Compra do silêncio Nos dois prints de conversas via WhatsApp, obtidos pelo g1,
é possível ver o que seria a definição do valor entre os policiais, antes de
ser repassado para a mulher, e também a 'negociação' dela com o PM que fez a
'ponte' com os envolvidos (veja acima). Na primeira imagem, duas pessoas iniciam uma conversa com a
sigla 'Q.A.P', que significa "na escuta" no meio policial. Em seguida, uma delas afirma que "todos
aceitaram", mas "fixaram o valor em 20 [mil]", sendo "10 de
cara e os outros 10 quando acabar". A equipe de reportagem apurou que o
"acabar" seria em referência à conclusão do caso, que havia sido
denunciado sem detalhes à Polícia Civil. A segunda imagem mostra uma suposta conversa entre a mulher
e o PM que 'representou' o grupo envolvido. Neste momento, ela teria dito que
"só queria acabar com isso logo" e que o valor de R$ 30 mil seria o
"mínimo depois de tudo". Estupro O crime, segundo a mulher, aconteceu no Balneário Praia do
Pernambuco, em Guarujá (SP), no último dia 12 de julho de 2023. Ela disse ter sido convidada com uma amiga para a festa, que
tinha aproximadamente 20 pessoas, sendo a maioria de homens. A vítima acredita
ter sido "dopada" enquanto ingeria bebidas alcoólicas no local. A mulher acrescentou que, inicialmente, teve relação
consensual com um dos integrantes da festa em um quarto no imóvel. Ela
ressaltou que, após "apagar" no cômodo, os demais se
"organizaram" em fila para estuprá-la. "Me senti usada",
disse ao g1, anteriormente. "Eles fizeram uma 'fila'' e eu conseguia ouvir algumas
coisas. Diziam: 'Vai logo! Deixa que é a minha vez'". A mulher relatou
que, apesar de dopada, conseguia lembrar de algumas cenas do ocorrido. A mulher acabou dormindo na casa alugada para a festa.

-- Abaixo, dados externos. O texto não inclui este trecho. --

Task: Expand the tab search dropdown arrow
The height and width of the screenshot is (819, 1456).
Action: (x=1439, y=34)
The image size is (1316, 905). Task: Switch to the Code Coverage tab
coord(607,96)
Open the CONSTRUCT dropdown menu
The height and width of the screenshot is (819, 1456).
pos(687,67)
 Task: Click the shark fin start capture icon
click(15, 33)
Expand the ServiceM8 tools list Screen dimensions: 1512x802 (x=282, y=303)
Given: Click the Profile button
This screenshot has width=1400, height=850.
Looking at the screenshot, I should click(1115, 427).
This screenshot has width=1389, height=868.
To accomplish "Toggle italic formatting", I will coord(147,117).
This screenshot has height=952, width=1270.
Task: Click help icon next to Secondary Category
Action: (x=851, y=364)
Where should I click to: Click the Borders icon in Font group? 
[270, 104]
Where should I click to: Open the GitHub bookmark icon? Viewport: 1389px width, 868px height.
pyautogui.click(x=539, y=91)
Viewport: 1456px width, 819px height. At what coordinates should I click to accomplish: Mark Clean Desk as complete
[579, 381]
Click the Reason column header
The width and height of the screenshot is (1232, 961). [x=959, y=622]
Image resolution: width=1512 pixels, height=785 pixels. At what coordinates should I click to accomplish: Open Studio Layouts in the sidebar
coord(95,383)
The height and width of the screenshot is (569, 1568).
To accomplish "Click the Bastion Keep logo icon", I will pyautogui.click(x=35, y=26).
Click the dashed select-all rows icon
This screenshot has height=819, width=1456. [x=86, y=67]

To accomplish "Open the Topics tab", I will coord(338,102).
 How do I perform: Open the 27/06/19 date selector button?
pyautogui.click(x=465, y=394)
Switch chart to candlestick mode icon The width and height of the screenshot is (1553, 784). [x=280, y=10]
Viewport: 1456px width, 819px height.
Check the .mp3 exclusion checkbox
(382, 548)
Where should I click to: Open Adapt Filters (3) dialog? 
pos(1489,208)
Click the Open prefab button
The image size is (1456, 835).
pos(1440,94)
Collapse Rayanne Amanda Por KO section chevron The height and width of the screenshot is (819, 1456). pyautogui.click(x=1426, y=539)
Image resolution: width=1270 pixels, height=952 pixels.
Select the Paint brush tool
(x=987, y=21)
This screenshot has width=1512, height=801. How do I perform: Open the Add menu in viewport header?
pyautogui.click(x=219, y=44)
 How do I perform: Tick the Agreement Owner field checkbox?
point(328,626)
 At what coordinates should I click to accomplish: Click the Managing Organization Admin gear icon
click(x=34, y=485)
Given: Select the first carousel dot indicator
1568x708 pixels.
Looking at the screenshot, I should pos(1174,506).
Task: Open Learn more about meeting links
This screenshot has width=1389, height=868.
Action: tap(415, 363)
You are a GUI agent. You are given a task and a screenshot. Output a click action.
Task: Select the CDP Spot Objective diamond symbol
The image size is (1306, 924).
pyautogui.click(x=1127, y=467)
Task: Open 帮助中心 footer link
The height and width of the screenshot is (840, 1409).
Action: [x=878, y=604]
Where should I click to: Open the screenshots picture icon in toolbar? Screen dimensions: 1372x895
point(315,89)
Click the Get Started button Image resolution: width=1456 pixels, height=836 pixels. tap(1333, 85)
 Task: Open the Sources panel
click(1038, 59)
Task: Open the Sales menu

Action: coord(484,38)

Segundo ela, no primeiro contato que fez com a amiga após o ocorrido, a colega
disse não soube nada sobre o estupro, e pensou que as relações tivessem sido
consensuais. Os detalhes sobre o estupro, além do que a mulher se
recorda, foram contados por um amigo que também estava na festa e disse ter
sido o responsável por "interromper" os abusos. Ela, no entanto,
acredita que ele - o único que não faz parte da PM - também participou do ato. Gravidez e polícia A mulher relatou ter descoberto a gravidez apenas em
dezembro do ano passado, já que não menstrua normalmente. Ao g1, ela
acrescentou não ter se relacionado com outras pessoas durante o período. A decisão de interromper a gestação, ainda de acordo com
ela, aconteceu logo em seguida. Para isso, ela teria ido até uma unidade de
saúde em Guarujá e perguntado sobre o procedimento, sendo indicada a fazê-lo na
capital paulista. A vítima disse ter entrado em contato com um hospital - não
informado - em São Paulo, mas ouviu que o procedimento seria feito legalmente
apenas após o registro de um boletim de ocorrência sobre estupro, feito na
sequência por ela na Delegacia de Defesa da Mulher (DDM) na capital. Conforme apurado pelo g1 junto ao advogado dela, o primeiro
registro à Polícia Civil aconteceu de forma "breve" e sem prestar
detalhes sobre os homens que teriam cometido o crime. Segundo ele, a cliente
sentia medo de uma represália e desejava, de imediato, apenas interromper a
gravidez. Segundo a mulher, o contato com o grupo de PMs, feito por
meio de um policial que conhecia as partes e não estava envolvido no crime,
aconteceu logo após o registro da ocorrência. Ele teria enviado mensagens perguntando sobre o BO e, em
seguida, oferecido dinheiro para que ela não seguisse com a denúncia -- ela não
soube informar como ele foi avisado. O registro 'completo' do caso aconteceu apenas em janeiro,
quando a mulher procurou a DDM de Guarujá (SP) e denunciou em detalhes o
estupro à polícia. Neste momento, conforme apurado pelo g1, ela citou os nomes
dos suspeitos. Secretaria de Segurança de SP A Secretaria de Segurança Pública do estado de São Paulo
(SSP-SP) informou, em nota, que a Polícia Civil investiga a denúncia da mulher
como um caso de "estupro de vulnerável". Segundo a SSP-SP, foi requisitado exame sexológico e médico
para a vítima. O caso foi registrado por ela na 1ª Delegacia de Defesa da
Mulher (DDM) da capital paulista e encaminhado para a DDM de Guarujá, que segue
com as investigações. "Diante da gravidade da denúncia, a Polícia Militar
informa que instaurou uma sindicância para apurar a participação de policiais
militares no crime", complementou a SSP.